Short Story: ‘Yucatán’ by Leon Craig

Reading Time: 14 minutes

 

The Short Story

The butterflies were beginning to form a paste. They blew across the miles of motorway in white and yellow garlands, before becoming part of the dying carpet on our windscreen. Every so often, my father would flick the wiper, and our view of the road would become clear again, frilled by single wings whipping back and forth in the air.

We were both feeling frail, though he was frailer. Until that day we had been trapped in our hotel room under thick fever dreams. Little pyramids winked and receded in the darkness behind my eyes. The butterflies were not helping. When I tried to look beyond them, all I could see was endless grey underpass and overpass, the road twisting round itself in much the same motion as the butterflies before they hit the screen. On either side was the dark green jungle, hacked back but ten foot high at its edge. Every so often, there would be a car, or several cars, and a police van. We were going too fast to tell if they were being searched or just shaken down.

I could see the white bones of my father’s knuckles pressing up through the tanned skin of his hands. They were bald from wrist to finger from his habit of rubbing his crossed thumbs over one another’s backs. We had gone away in order to give him the chance to rest – I was up to little enough at home. I knew he blamed me for insisting we eat the fried crickets, but I still thought it must have been some locally-made ice. The sickness had come upon us suddenly. I remembered being in the National museum, surrounded by clay totems with hungry smiles. I looked at the quetzal headdress given to Cortez, gleaming in the low light and wider than the wingspan of the bird itself, and felt my stomach contract into my lungs. Only then did I realise it wasn’t just disorientation.

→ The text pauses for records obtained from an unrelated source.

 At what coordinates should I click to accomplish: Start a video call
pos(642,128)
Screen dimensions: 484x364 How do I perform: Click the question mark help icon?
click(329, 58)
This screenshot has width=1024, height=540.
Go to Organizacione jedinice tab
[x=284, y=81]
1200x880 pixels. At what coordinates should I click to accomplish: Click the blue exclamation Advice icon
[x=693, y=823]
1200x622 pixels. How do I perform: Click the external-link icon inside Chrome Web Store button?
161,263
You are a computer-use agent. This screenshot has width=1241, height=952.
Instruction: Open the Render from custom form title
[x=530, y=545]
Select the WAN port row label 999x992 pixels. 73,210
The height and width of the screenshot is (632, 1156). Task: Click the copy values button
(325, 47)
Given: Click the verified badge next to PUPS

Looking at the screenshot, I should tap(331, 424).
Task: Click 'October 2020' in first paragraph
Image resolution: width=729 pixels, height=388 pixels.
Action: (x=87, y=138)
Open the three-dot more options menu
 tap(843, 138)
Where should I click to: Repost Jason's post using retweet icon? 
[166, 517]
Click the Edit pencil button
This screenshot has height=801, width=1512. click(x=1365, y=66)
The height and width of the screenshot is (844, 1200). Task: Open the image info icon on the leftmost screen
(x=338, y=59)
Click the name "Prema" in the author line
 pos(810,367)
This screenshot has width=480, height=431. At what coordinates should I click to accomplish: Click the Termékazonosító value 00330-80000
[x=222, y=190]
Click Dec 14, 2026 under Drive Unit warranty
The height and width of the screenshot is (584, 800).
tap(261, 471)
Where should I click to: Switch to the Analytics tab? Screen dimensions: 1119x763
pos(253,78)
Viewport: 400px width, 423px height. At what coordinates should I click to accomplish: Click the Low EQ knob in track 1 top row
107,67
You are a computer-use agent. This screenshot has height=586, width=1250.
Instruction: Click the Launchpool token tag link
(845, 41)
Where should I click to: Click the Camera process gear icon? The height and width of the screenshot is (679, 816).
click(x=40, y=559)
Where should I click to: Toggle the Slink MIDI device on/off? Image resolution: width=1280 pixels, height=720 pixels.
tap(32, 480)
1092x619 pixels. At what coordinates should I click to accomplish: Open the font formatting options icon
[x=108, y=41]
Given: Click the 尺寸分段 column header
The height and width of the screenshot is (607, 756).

The road was straight from now until the coast and we did not turn off for any of the names on the signs to ruined cities. We arrived in the blue dusk, led up to the hotel by soft lighted spheres placed in the sand. The bar was closing as we arrived and there was no food except stale nachos, but they made me a margarita to take to bed. My father went straight into the cabana to collapse, but I stayed outside on the balcony drinking and swatting myself. I hadn’t realised the sea was going to be so close. The lime juice was so sharp it made me wince with pleasure. Too tired to read, but wakeful from doing nothing, I watched a little light getting larger and larger, until another one appeared alongside it and they became headlights, before turning again into a single still beam.

I saw a tall man get out from the far side of the car and stand in the full glare, as it crept forward. His features were erased by the light. The window wound down just enough and a woman’s hand emerged from the darkness of the car to make hieratic gestures at him. My fascination broke when the door began to open and I realised they would turn and see me staring. They would in fact have seen my door closing quite suddenly, but in that moment I was like an ostrich or a child, and felt it enough to be out of their line of vision. I shut myself up in the white fortress of the mosquito netting and let my sleep transform the whirring of the fan into giant winged insects just beyond the curtain.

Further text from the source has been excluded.